Afro Latino meeting
Students Hector Pichardo, Laura Acosta, Nathalie Bravo Batista, Roberto Vargas and Kleyser Agueda meet with Marco Polo Hernandez-Cuevas on Wednesday, Sept. 3 to discuss the futrue of an Afro Latino club at NCCU. Photo by Mushaya Carter/Echo staff photographer

Students plan launch of Afro Latino club

September 11, 2015

When Roberto Vargas, a N.C. Central University public administration graduate student, saw Spanish heritage month advertised on AudioNet in James E. Shepard library, he was disappointed.

“It was very sad to see that it was posted on a TV screen with no sound,” said Vargas. “How is the word getting out?”

Although N.C. Central is an HBCU, many students don’t know of the brothers and sisters that are Afro Latinos with a strong heritage that ties them together. Afro Latinos are Latin American individuals who hold significant African ancestry in their blood. They relate and understand that they are black, but aren’t always understood in that way. The student body is made up of 78% African Americans, 2% Caucasian, and 1.2% Hispanic.

NCCU students Hector Pichardo, Laura Acosta, Nathalie Bravo Batista, Roberto Vargas and Kleyser Agueda agree that growing up, they weren’t educated about their culture or roots. When deciding to further their education, they wanted an environment that they not only felt comfortable in, but could relate to.

“I feel like at an HBCU, I would feel at home,” said pharmaceutical sciences sophomore Nathalie Bravo Batista. “I want to be close to people who have my same background.”
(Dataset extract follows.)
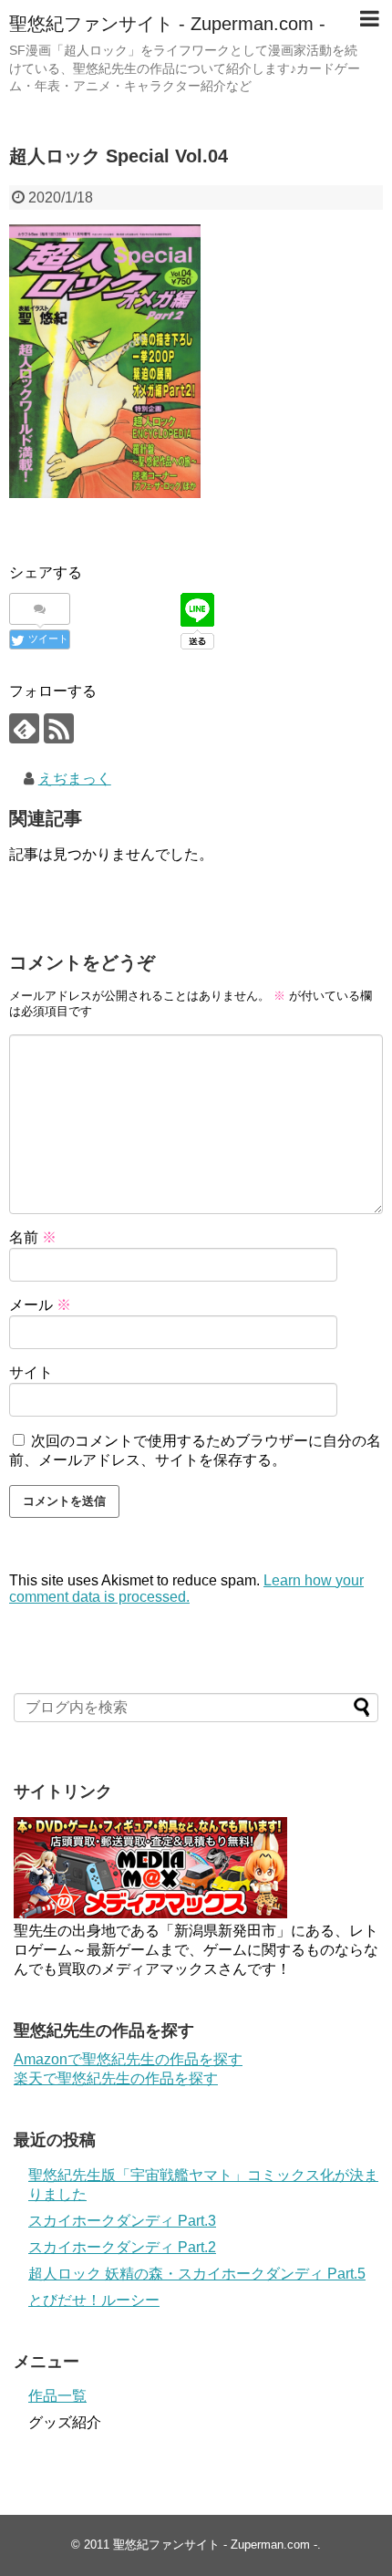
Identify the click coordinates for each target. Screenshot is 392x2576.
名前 (33, 1237)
Marco Polo Hernandez-Cuevas, an advocate for the Afro Latino culture and professor of Spanish and Afro-Hispanic Studies, started two Afro Latino clubs from 2008 to 2012. He helped bring students together to educate and fulfill their desires and needs.

As time flew by, his students who were affiliated with the Afro Latino club graduated, but Hector Pichardo, a business and administration sophomore decided it was time to bring it back to the light. He strives to educate and unite each other as a whole.
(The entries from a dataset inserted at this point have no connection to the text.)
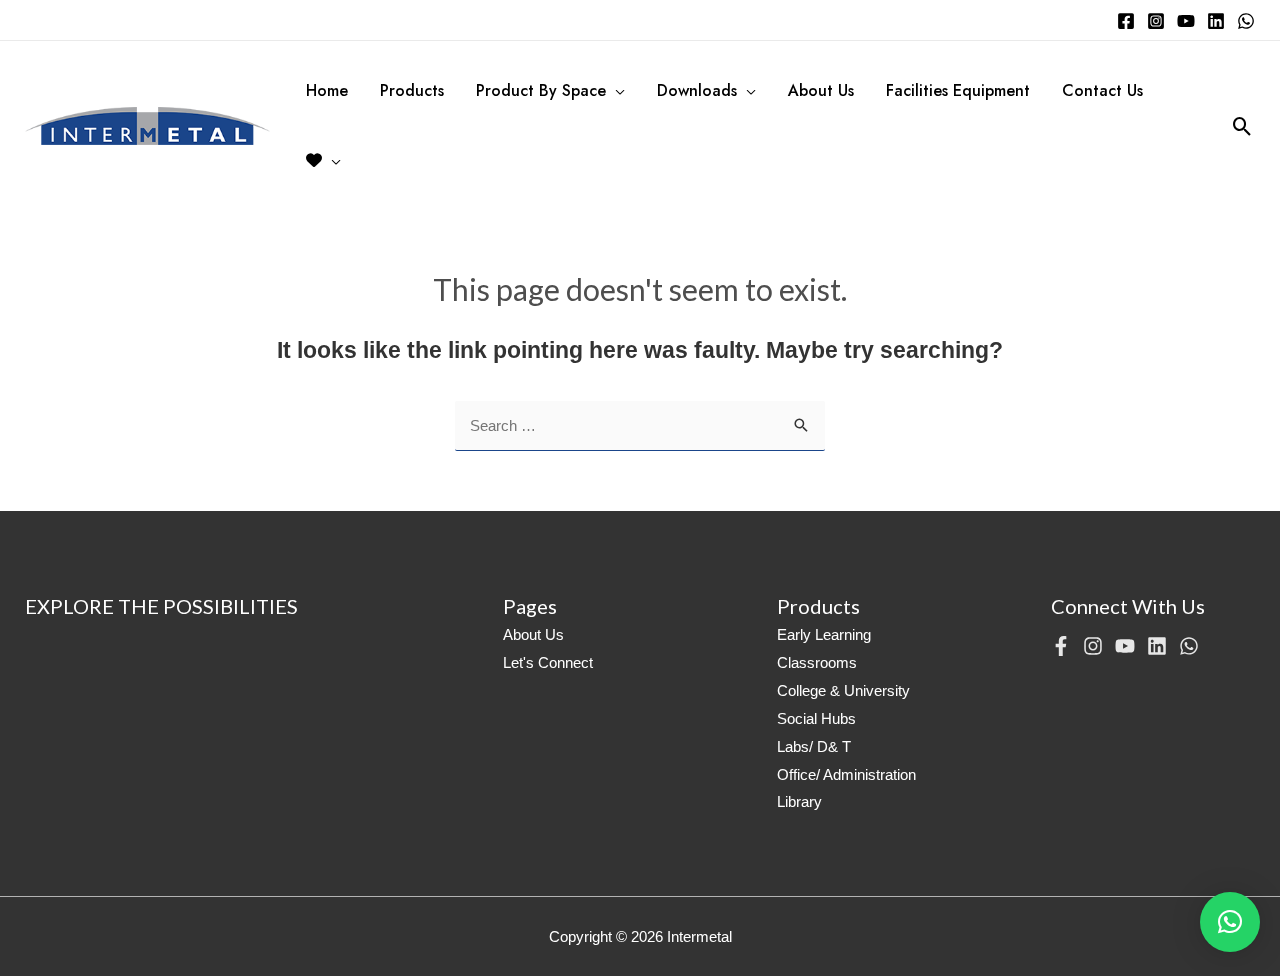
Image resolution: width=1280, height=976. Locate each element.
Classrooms (817, 662)
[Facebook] (1126, 21)
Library (799, 801)
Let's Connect (548, 662)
“We try to help those academically,” Pichardo said. “It comes down to bringing this diversity all together.”

According to Pichardo, the Afro Latino club emphasizes accepting oneself and educating the people around them, and being the voice of their culture and how they’re represented as a whole. He said it’s about family environment for those who are lost or confused.

Pichardo said working with the community will be the bridge and structure for the Afro Latino club and a way to reach out to other students. “We want to build a network so that it doesn’t stop here.”

The Afro Latino Club plans to launch as soon as possible with the help of Cuevas as a guide for students in an educative, productive and positive way.

“We’re all the same,” Bravo Batista said. “We can show you how beautiful and amazing we are. Get together and make something big out of this!”